From the data that follows, copy every line with the string "agent".

─── INFORMATION PROVIDED

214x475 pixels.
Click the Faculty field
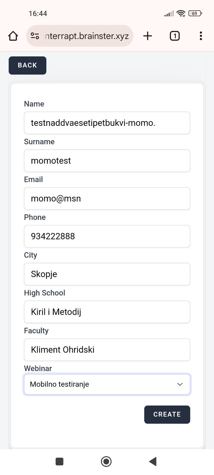tap(107, 350)
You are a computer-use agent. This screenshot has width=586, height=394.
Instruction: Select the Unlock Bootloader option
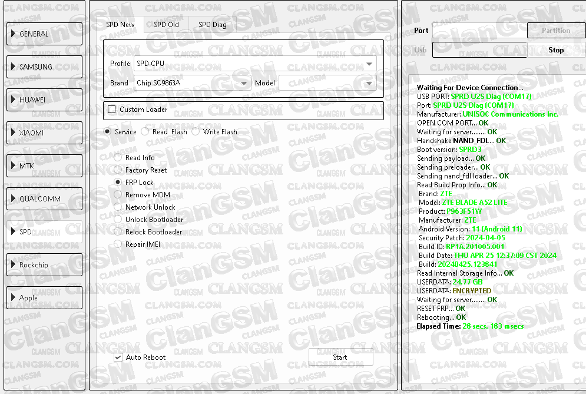pos(118,220)
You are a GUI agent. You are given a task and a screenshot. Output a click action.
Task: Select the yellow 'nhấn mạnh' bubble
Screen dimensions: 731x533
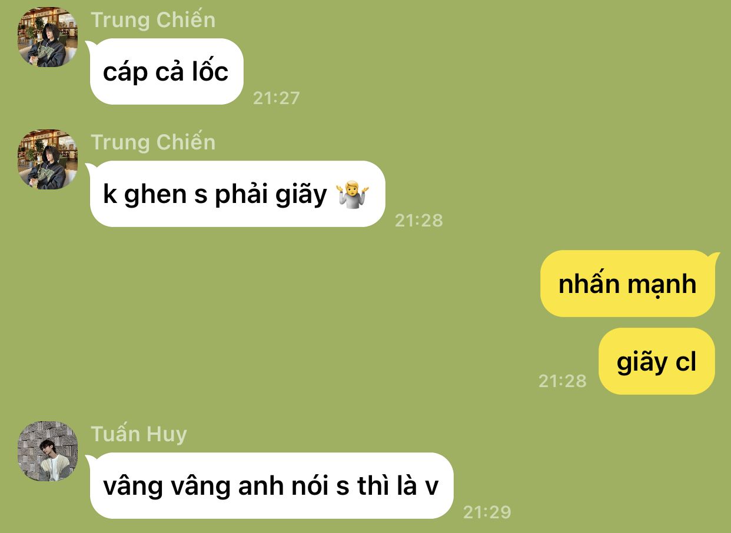point(627,284)
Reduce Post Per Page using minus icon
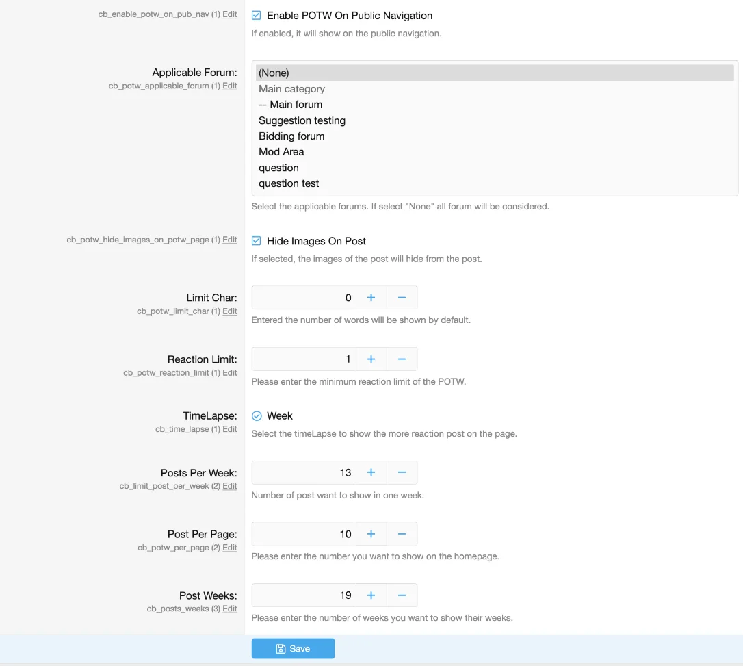 (x=402, y=534)
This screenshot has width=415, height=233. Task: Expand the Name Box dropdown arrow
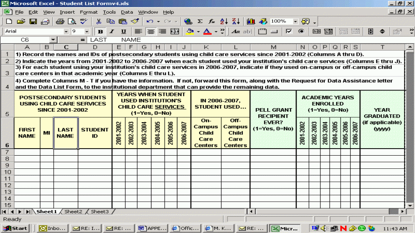point(53,40)
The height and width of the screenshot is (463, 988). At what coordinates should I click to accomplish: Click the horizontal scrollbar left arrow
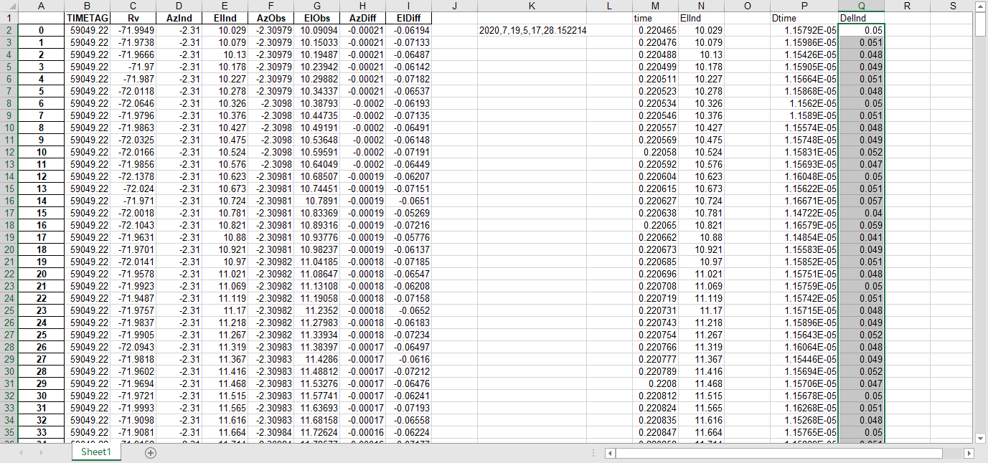coord(610,454)
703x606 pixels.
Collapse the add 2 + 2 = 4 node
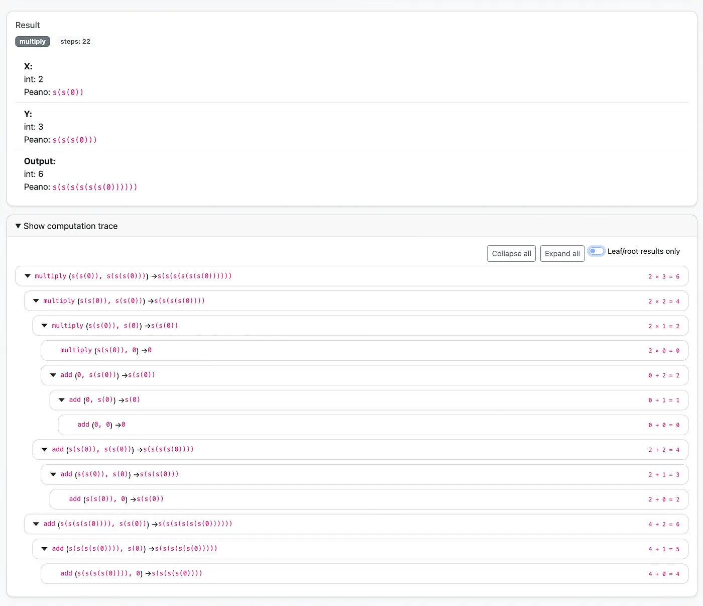click(45, 449)
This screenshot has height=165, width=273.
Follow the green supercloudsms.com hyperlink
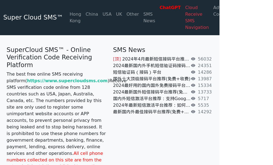pos(67,81)
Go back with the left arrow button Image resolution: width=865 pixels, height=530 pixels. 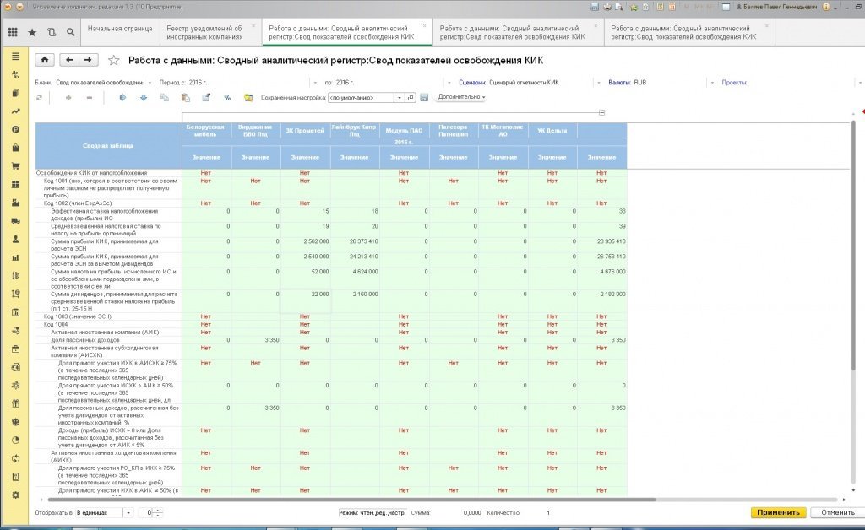(x=69, y=60)
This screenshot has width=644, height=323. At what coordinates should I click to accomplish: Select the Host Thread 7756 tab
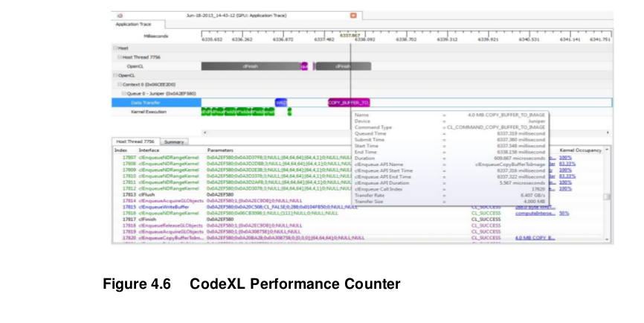[x=135, y=141]
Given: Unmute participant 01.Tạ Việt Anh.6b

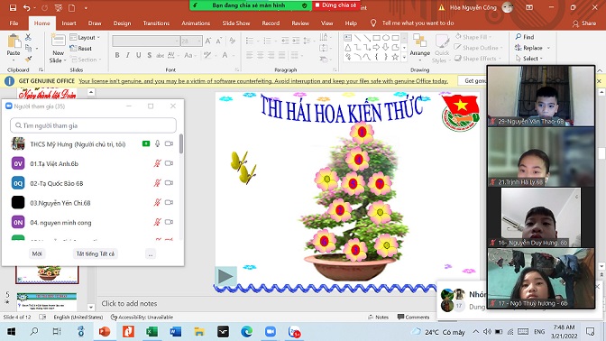Looking at the screenshot, I should 157,163.
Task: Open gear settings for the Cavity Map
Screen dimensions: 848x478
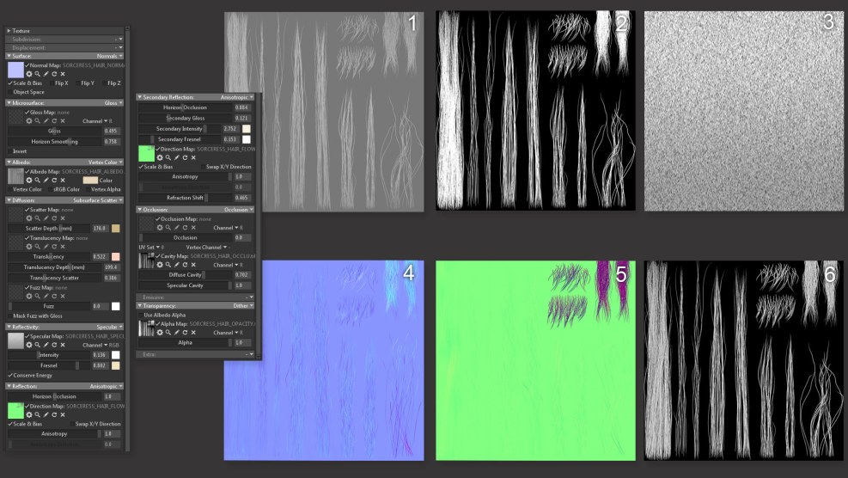Action: pos(160,265)
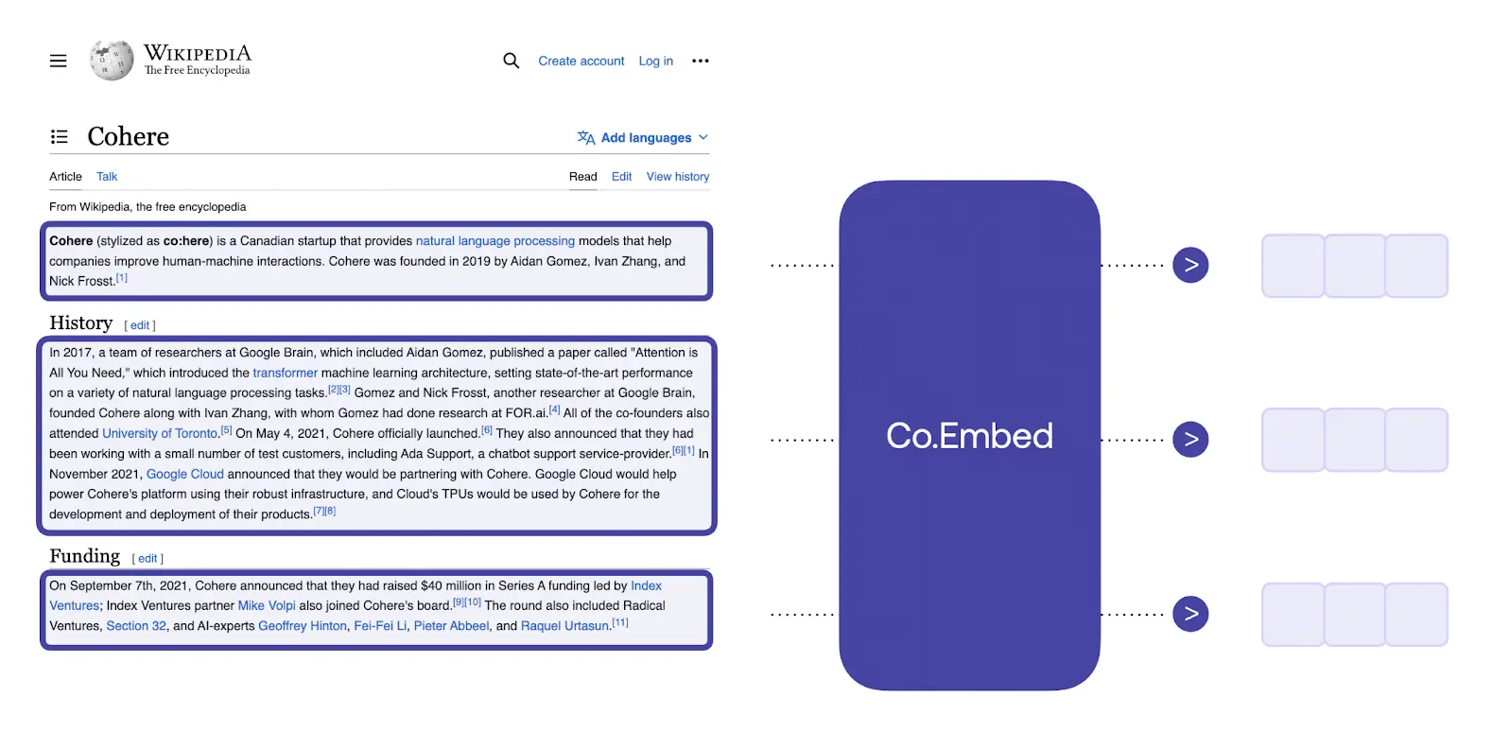Click the middle arrow circle icon
The image size is (1509, 732).
[1190, 439]
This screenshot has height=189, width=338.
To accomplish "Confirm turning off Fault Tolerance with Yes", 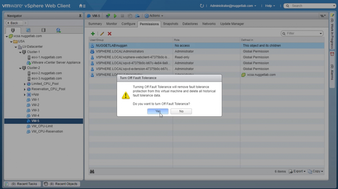I will tap(158, 111).
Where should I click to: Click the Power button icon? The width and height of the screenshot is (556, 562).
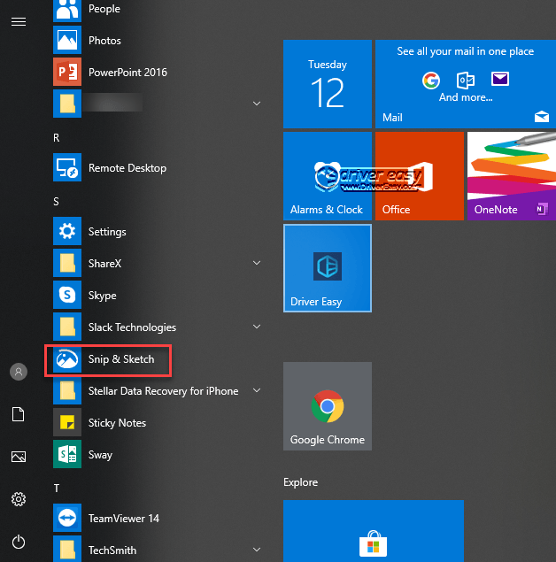[18, 542]
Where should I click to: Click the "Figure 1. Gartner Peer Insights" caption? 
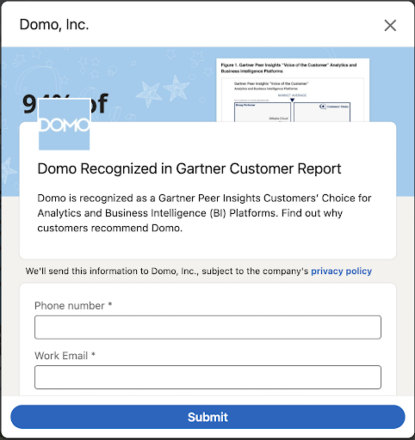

──────

* [WRITTEN RESPONSE]:
You are a computer-use agent. This screenshot has width=586, height=394.
You are a GUI agent. You are given a task and a screenshot. Output a click action.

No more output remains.